JOZEF GAJEWSKI, et al., Plaintiffs–Appellants, v. OCWEN LOAN SERVICING, et al., Defendants–Appellees.
Homeowners Jozef and Wieslawa Gajewski reacted to a state–court foreclosure action by claiming in this federal lawsuit that two loan servicers and the law firm representing one of those companies violated the Fair Debt Collection Practices Act, 15 U.S.C. §§ 1692d–1692g, and Illinois law through their collection efforts. (The couple's son also joined the suit, but he was not party to the mortgage loan and did not identify any plausible FDCPA violation targeted against him. We say nothing more about the son.) The district court dismissed the FDCPA claims as untimely and then declined to exercise supplemental jurisdiction over the state–law claims. On appeal the Gajewskis challenge only the dismissal of their FDCPA claims. We affirm the judgment, though our reasoning differs to an extent from that of the district court.
The plaintiffs' complaint is 105 pages (divided into 633 numbered paragraphs) plus another 211 pages of exhibits. Named as defendants are Ocwen Loan Servicing, Nationstar Mortgage, and the law firm of Codilis & Associates, P.C. Briefly, the Gajewskis had refinanced their mortgage in 2008. In November 2009, servicing of the loan was transferred to Ocwen, which in May 2010 modified the terms of the loan at the borrowers' request. But they ceased making payments in March 2011, prompting Ocwen to sue in an Illinois circuit court in January 2013 to foreclose the mortgage. Ocwen was represented in that suit by Codilis & Associates. Servicing of the loan again was transferred in May 2013, this time to Nationstar, which substituted itself for Ocwen as plaintiff in the foreclosure suit.

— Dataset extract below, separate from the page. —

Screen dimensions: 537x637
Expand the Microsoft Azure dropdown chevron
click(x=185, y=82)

That lawsuit remains pending.
The federal complaint was filed on November 18, 2014. It tracks provisions of the FDCPA in claiming that the defendants misrepresented the character, amount, and legal status of their debt, see 15 U.S.C. § 1692e(2)(A), communicated information known to be false to credit–rating agencies, see id. § 1692e(8), and used unfair or unreasonable means to collect or attempt to collect the mortgage loan, see id. § 1692f. Yet despite its considerable bulk, the complaint is short on specifics about how and when these violations occurred. (The complaint also includes state–law claims, which the district court declined supplemental jurisdiction over and the Gajewskis say nothing about on appeal.)

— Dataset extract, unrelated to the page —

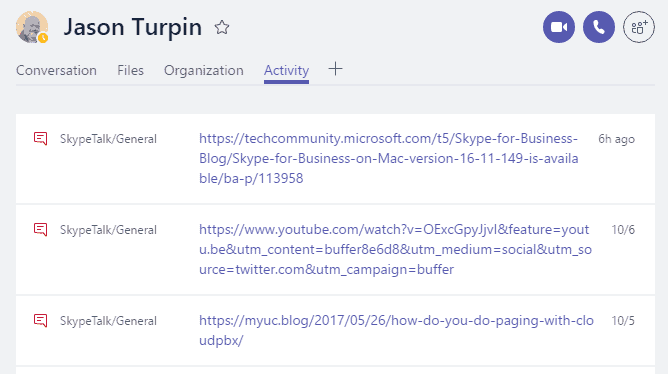
Task: Open the youtube.com watch link
Action: coord(395,249)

The defendants moved to dismiss the FDCPA claims in their entirety as untimely. The statute of limitations under the FDCPA is one year, 15 U.S.C. § 1692k(d), and by the defendants' reading, the complaint's allegations of unlawful conduct relate exclusively to a period ending more than a year before the federal lawsuit was filed. In the alternative, the defendants urged the district court to abstain from reaching the merits of the FDCPA claims until after the state–court litigation concludes. See Colo. River Water Conservation Dist. v. United States, 424 U.S. 800, 817–19 (1976).

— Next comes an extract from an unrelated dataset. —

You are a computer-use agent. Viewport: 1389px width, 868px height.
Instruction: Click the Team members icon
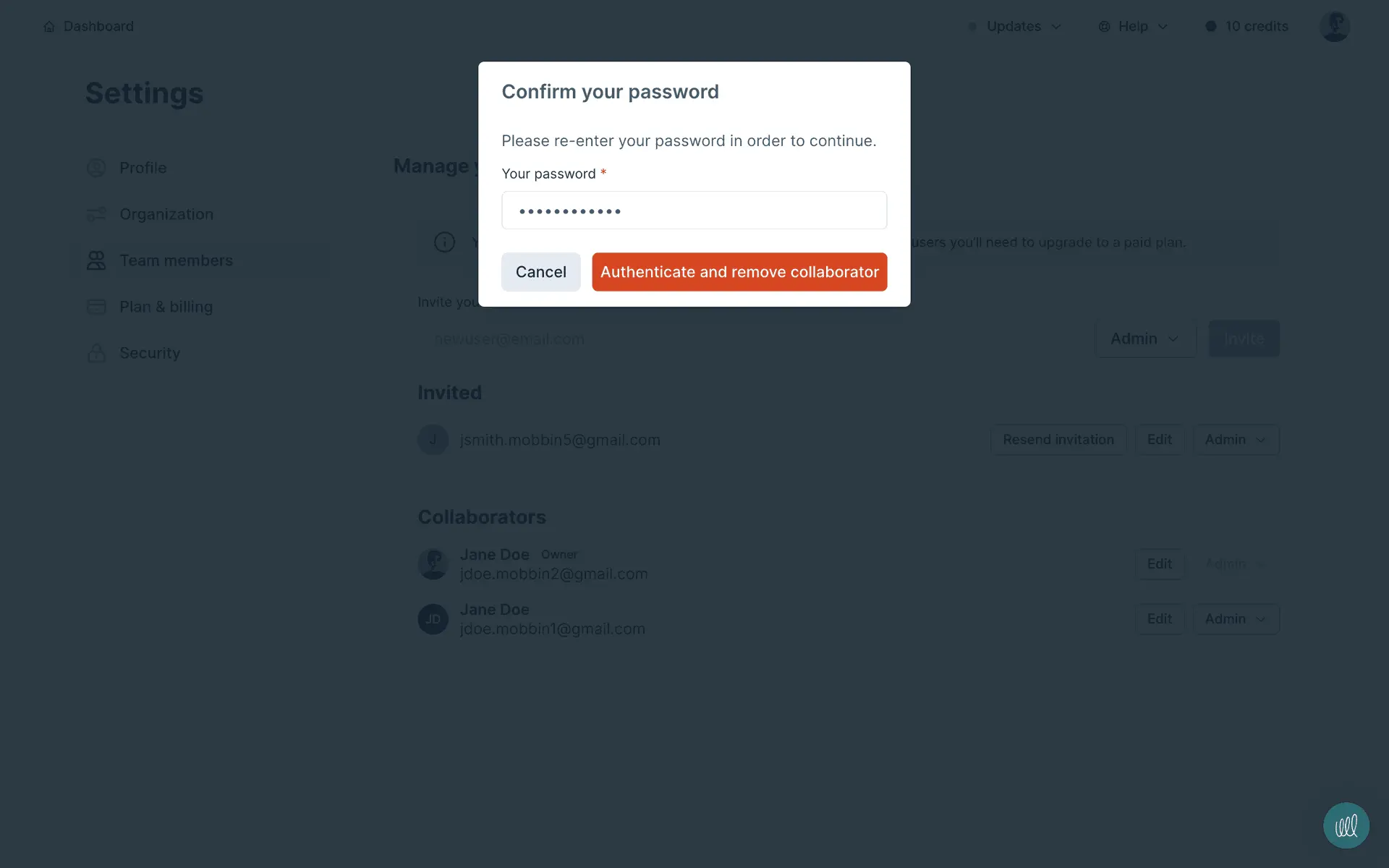coord(96,260)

The district court accepted the statute of limitations defense, though the court's reasoning is not entirely clear. On the one hand, the court asserted that the limitations period for any FDCPA violation started running “with the filing of the allegedly unlawful litigation,” which implies that claims of unlawful collection activity occurring more than a year before the state lawsuit was commenced still would have been timely if only the plaintiffs had filed their federal lawsuit sooner. Moreover, some statements by the court imply that collection efforts, in or out of court, could not have violated the FDCPA once the state lawsuit was pending. These references to the foreclosure suit are dictum, however, because the district court also wrote that the complaint doesn't allege that, in the year before it was filed, the defendants engaged in conduct plausibly violating the FDCPA. The Gajewskis filed a motion to reconsider, which the district court denied.
On appeal, as we understand their argument, the Gajewskis contend that new violations of the FDCPA could—and did—occur after the foreclosure suit was filed and within a year of this federal action. In addition, the plaintiffs insist, this new conduct constituted “continuing violations” that restarted the one–year limitations period for all prior violations of the FDCPA. In their brief the Gajewskis identify this new conduct as (1) Ocwen continuing to litigate the foreclosure action after it was filed, (2) Codilis & Associates moving to substitute Nationstar as plaintiff after that company had replaced Ocwen as the loan servicer, and (3) Nationstar, like its predecessor, continuing to litigate the foreclosure action. This line of reasoning is not persuasive.
We presume, as do the plaintiffs, that collection activity within or related to pending litigation may lead to new, and separately prosecutable, violations of the FDCPA. See Bentrud v. Bowman, Heintz, Boscia & Vician, P.C., 794 F.3d 871, 872–76 (7th Cir. 2015) (reviewing whether motion for summary judgment violated FDCPA); Miljkovic v. Shafritz & Dinkin, P.A., 791 F.3d 1291, 1295, 1297 (11th Cir. 2015) (reviewing whether sworn reply disputing right to an exemption violated FDCPA). The Gajewskis are mistaken, however, in thinking that new violations will resurrect prior, untimely claims based on a “continuing violation” theory. As we have explained, the “statute of limitations begins to run upon injury ․ and is not tolled by subsequent injuries.” Limestone Dev. Corp. v. Vill. of Lemont, Ill., 520 F.3d 797, 801 (7th Cir. 2008); see Kovacs v. United States, 614 F.3d 666, 676 (7th Cir. 2010). The “continuing violation” doctrine, which actually concerns “cumulative” violations, “does not apply to ‘a series of discrete acts, each of which is independently actionable, even if those acts form an overall pattern of wrongdoing.’ ” Kovacs, 614 F.3d at 676 (quoting Rodrigue v. Olin Emps. Credit Union, 406 F.3d 434, 443 (7th Cir. 2005)); see Limestone Dev. Corp., 520 F.3d at 801. Thus, any wrongful collection activity that occurred before November 2013—a year before the Gajewskis brought this federal action—is barred by the one–year statute of limitations. And since Ocwen and its law firm were out of the picture many months before that, no FDCPA claim against them could possibly have been timely.
So of the new FDCPA “violations” identified in the plaintiffs' brief on appeal, only the third—that Nationstar has continued to pursue the foreclosure suit—could be timely. But in their complaint the Gajewskis do not allege any specific action taken by Nationstar during the ongoing litigation that independently violated the FDCPA. Instead, this allegation is nothing more than another attempt to argue that a violation arising from the filing of a debt–collection suit continues as long as the suit remains pending. That contention lacks merit. See Naas v. Stolman, 130 F.3d 892, 893 (9th Cir. 1997) (rejecting assertion that the statute of limitations should run from the day of the reviewing court's judgment instead of the day the suit was brought).
We have reviewed the plaintiffs' remaining contentions, and none has merit.